Task description - Restate the entries below in full, exactly as they read, but without pictures.

Record extracts -
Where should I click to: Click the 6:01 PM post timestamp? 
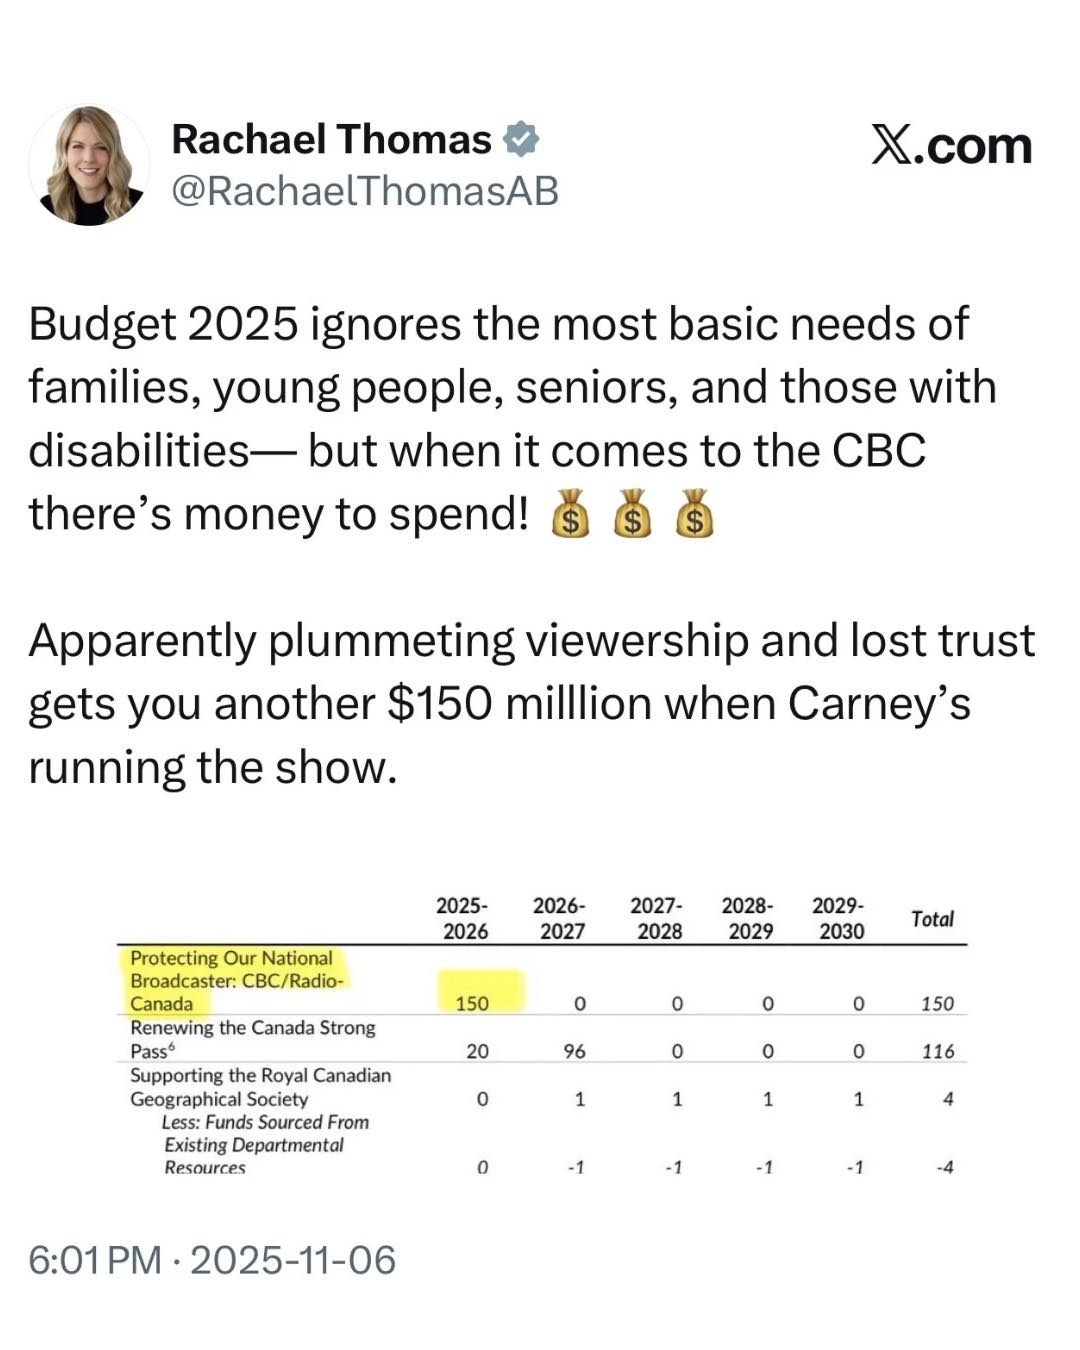tap(212, 1260)
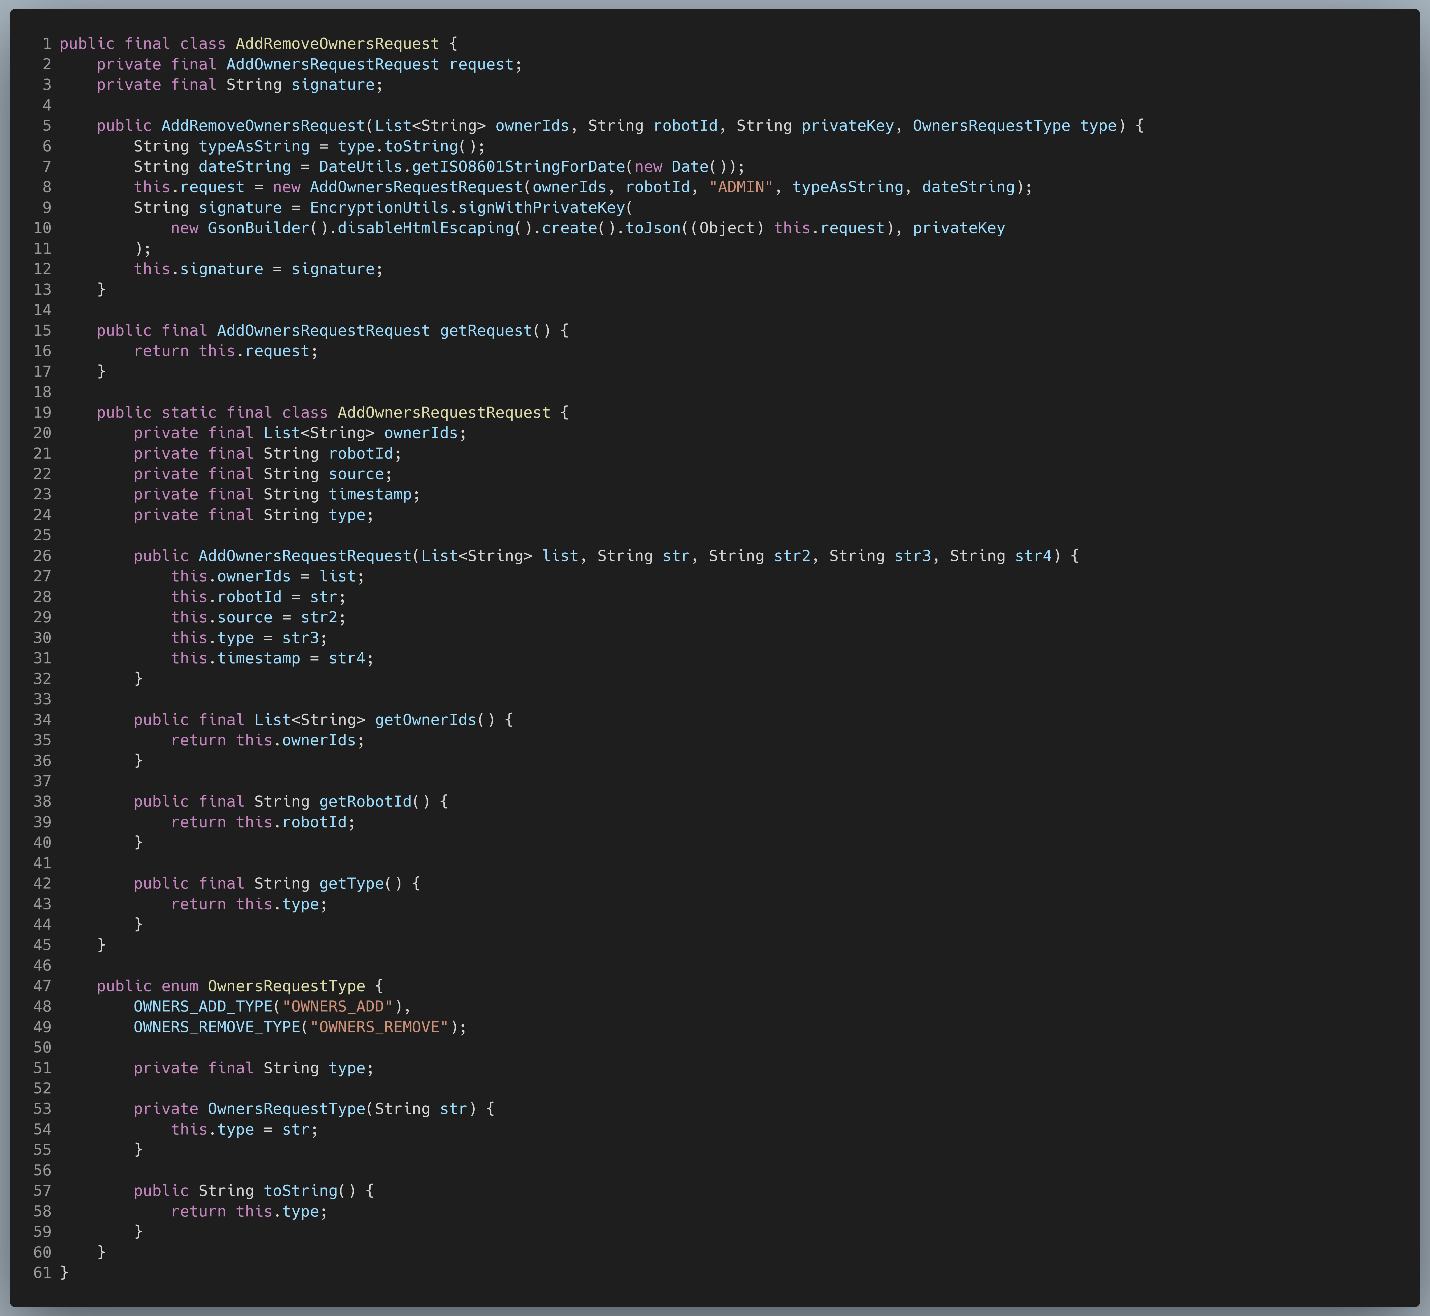Click the nested class name AddOwnersRequestRequest on line 19
The image size is (1430, 1316).
[x=444, y=413]
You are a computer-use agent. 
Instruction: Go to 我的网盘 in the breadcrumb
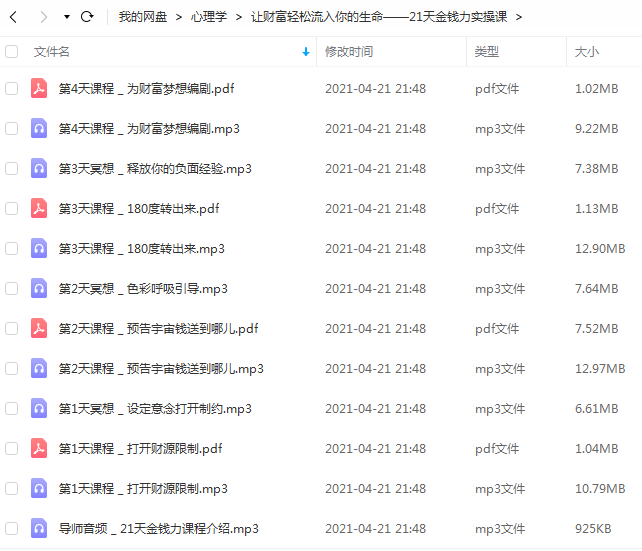pos(143,17)
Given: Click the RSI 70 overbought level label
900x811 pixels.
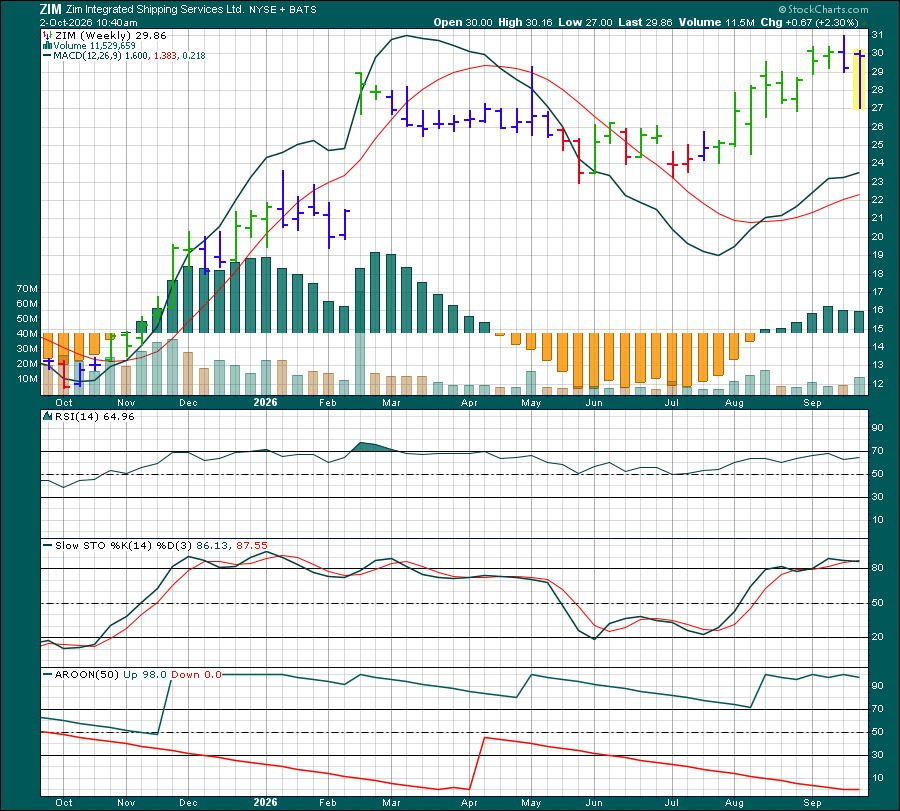Looking at the screenshot, I should [x=878, y=451].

Written response -
Where should I click to: Click the 6:01 PM post timestamp? 
tap(212, 1260)
Click the nested class name AddOwnersRequestRequest on line 19
The image size is (1430, 1316).
[x=444, y=413]
You are a computer-use agent. 
Instruction: Go to 我的网盘 in the breadcrumb
pos(143,17)
Given: Click the RSI 70 overbought level label
900x811 pixels.
Looking at the screenshot, I should [x=878, y=451].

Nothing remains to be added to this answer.